#### Task to carry out
Quote the text below on teachers leaving public schools word for word, from "Denise Santos, 29Years" to "of the year.".

Why are more public school educators than ever before leaving the field after only a few years in the classroom? Seven teachers take us to school.Anyone who thinks,
Kelley Watson, 27Years taught in public school: 3Classes taught: 10th-grade biology in Miami and Oakland, CaliforniaCurrent status: Teacher, still in OaklandLuckily for me, I don't have a husband, I don't have a boyfriend, and I don't have kids. I can't imagine how other teachers that have these things, or even a dog, can do it. It's a 24-hour-a-day job. This year at my school, half of the teachers are not returning, and we have a staff of about 23. Teachers keep leaving, and you can't blame them. It can be really stressful, and I feel really unsupported by my administration, the district, sometimes even by other teachers, and that can be really isolating and destructive to your morale. You try to make a difference and you're blocked at every step, and that can be very disheartening. Honestly, if it wasn't for coaching track and field and having those kids that really want to be out there, and not much preventing me from doing what I want with it, I wouldn't be all that into teaching, either.
Denise Santos, 29Years taught in public school: 3Classes taught: Hearing-impaired students in preschool and kindergarten, and 2nd and 6th grade, in Arlington, TexasCurrent status: Speech language pathologist in San FranciscoI loved teaching more and more every year, but I knew that a lot of people get burned out. Paperwork and planning definitely play a factor in that-especially in special education. The class groups you get can also affect your desire to continue teaching. You can end up with a great one or a really difficult one. Testing rules everything now. In Texas, teachers are always frantically preparing for the next set of tri-annual benchmark exams and the standard state test at the end of the year.
Freeden Oeur, 27Years taught in public school: 2Classes taught: 6th grade in PhiladelphiaCurrent status: Graduate student in sociology at University of California, BerkeleyI had a really difficult time, especially my first year. I just felt paralyzed by a lot of things I saw. Sometimes, I would be overwhelmed emotionally and psychologically and that hampered my ability to do things in the classroom. I tried to make a separation between my home life and my work life, and even that was impossible. I had a lot of conversations with parents and students at night and there was always a lot of grading. I think that many young or new teachers in disadvantaged schools exert a great deal of energy dealing with loneliness, bureaucratic stuff, a lack of resources, and classroom management, feeling like there's little support within the school, that they aren't able to just concentrate on instruction.

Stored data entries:
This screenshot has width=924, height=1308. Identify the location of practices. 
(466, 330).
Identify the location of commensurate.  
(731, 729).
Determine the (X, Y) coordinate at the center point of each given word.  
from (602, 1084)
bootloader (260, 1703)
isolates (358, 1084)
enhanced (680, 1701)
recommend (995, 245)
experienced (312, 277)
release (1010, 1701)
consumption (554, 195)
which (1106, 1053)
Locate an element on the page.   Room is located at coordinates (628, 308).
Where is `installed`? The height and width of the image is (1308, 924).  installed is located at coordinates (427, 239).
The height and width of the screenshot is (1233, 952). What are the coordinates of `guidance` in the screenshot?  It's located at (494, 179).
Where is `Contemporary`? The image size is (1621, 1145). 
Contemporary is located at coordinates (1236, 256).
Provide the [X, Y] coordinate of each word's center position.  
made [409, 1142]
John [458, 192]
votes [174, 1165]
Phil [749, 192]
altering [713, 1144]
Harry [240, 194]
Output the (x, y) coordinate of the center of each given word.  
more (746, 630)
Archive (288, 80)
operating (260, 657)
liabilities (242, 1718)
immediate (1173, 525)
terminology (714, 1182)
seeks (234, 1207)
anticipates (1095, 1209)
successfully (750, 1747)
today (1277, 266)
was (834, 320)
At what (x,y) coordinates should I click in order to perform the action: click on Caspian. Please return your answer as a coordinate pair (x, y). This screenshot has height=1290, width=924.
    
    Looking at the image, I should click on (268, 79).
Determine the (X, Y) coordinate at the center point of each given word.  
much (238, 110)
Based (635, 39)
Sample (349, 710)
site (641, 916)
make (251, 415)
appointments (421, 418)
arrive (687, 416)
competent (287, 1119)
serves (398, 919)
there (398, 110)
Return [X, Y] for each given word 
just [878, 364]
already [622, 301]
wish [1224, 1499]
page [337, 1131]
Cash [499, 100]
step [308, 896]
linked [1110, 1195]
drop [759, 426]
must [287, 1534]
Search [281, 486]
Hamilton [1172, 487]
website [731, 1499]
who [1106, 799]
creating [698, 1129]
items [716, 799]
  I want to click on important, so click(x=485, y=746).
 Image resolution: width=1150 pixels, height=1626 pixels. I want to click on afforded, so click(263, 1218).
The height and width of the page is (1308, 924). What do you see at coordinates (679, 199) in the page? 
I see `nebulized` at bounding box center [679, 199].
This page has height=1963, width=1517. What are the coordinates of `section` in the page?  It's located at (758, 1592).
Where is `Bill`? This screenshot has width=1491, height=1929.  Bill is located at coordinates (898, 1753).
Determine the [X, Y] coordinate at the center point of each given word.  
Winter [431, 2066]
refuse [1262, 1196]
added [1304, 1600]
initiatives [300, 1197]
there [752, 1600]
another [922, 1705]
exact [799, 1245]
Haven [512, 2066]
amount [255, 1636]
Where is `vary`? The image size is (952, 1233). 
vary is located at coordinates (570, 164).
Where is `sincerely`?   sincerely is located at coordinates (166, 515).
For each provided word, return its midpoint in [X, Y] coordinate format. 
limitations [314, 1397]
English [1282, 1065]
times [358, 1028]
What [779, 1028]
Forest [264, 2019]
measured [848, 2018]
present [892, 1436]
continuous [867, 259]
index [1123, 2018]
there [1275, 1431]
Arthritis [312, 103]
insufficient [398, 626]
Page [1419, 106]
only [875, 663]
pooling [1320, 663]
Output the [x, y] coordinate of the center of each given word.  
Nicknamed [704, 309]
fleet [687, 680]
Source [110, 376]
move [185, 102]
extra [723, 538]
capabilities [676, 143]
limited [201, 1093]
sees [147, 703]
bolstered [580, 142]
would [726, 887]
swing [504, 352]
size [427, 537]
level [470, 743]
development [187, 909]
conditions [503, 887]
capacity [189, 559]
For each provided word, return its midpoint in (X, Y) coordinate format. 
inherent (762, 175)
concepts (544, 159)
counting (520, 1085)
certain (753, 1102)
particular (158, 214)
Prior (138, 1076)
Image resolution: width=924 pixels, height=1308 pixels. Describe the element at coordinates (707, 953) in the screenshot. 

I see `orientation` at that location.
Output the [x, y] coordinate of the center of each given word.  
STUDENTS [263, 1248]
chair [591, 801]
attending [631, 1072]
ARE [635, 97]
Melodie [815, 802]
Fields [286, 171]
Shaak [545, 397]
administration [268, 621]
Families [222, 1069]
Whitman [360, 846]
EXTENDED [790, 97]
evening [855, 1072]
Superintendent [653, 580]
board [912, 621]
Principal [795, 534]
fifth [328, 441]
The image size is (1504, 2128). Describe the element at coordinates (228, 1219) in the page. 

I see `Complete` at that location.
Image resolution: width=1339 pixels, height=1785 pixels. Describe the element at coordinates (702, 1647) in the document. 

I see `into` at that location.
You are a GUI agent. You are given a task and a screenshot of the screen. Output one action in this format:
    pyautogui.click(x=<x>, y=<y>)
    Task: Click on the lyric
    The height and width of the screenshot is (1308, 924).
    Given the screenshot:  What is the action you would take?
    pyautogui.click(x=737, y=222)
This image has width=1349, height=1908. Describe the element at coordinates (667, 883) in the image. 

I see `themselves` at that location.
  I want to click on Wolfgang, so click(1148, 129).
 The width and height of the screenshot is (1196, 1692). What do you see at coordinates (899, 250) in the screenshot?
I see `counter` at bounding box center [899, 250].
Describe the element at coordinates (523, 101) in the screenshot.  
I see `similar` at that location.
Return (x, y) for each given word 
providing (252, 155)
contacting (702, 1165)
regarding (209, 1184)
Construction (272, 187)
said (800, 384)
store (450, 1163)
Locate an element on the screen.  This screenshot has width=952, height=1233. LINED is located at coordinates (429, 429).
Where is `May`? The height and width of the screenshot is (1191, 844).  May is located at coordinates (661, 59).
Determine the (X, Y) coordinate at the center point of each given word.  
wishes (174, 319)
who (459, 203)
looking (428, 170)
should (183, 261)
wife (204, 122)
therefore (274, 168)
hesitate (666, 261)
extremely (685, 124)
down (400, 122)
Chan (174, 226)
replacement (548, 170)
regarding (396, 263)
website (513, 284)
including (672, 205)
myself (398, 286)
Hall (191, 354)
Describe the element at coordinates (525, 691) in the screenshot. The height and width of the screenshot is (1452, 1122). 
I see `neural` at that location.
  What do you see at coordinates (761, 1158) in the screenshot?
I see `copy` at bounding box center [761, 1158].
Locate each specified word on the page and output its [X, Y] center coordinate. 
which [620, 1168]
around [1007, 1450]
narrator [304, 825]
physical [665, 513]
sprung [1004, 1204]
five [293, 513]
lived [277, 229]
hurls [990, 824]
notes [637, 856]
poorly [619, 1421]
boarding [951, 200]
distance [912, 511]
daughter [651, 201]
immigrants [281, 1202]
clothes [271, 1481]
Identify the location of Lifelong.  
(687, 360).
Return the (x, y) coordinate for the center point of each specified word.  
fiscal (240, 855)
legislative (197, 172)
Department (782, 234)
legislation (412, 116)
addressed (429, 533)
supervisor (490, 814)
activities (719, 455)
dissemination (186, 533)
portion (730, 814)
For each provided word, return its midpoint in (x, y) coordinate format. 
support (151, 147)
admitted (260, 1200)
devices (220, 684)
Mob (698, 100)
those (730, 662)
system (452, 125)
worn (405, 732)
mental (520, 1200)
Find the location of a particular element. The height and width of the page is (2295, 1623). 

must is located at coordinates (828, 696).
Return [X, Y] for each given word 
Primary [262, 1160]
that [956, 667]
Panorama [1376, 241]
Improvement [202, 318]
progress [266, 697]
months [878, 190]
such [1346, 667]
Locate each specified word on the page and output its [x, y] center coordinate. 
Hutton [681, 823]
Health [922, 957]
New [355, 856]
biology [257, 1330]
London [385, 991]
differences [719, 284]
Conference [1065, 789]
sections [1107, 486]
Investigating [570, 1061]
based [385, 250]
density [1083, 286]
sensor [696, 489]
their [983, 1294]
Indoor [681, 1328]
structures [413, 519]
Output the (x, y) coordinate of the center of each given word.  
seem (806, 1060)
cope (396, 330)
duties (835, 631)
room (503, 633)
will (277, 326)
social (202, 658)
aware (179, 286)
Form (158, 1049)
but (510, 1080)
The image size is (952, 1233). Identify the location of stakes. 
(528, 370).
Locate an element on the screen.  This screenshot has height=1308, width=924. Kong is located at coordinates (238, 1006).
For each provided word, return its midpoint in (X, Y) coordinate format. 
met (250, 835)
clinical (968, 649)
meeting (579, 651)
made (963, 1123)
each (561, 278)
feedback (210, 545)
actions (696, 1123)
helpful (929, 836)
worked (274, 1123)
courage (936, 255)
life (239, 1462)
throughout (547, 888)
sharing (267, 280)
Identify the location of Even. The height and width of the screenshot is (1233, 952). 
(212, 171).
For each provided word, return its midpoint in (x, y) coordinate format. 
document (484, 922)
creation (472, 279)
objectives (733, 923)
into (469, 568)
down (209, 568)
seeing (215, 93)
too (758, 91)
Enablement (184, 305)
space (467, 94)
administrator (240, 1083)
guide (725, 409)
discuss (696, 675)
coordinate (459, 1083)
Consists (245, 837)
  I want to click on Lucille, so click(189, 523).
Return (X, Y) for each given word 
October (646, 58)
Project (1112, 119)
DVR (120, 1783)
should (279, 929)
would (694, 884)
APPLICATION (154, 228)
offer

#### Expected output
Denise Santos, 29Years taught in public school: 3Classes taught: Hearing-impaired students in preschool and kindergarten, and 2nd and 6th grade, in Arlington, TexasCurrent status: Speech language pathologist in San FranciscoI loved teaching more and more every year, but I knew that a lot of people get burned out. Paperwork and planning definitely play a factor in that-especially in special education. The class groups you get can also affect your desire to continue teaching. You can end up with a great one or a really difficult one. Testing rules everything now. In Texas, teachers are always frantically preparing for the next set of tri-annual benchmark exams and the standard state test at the end of the year.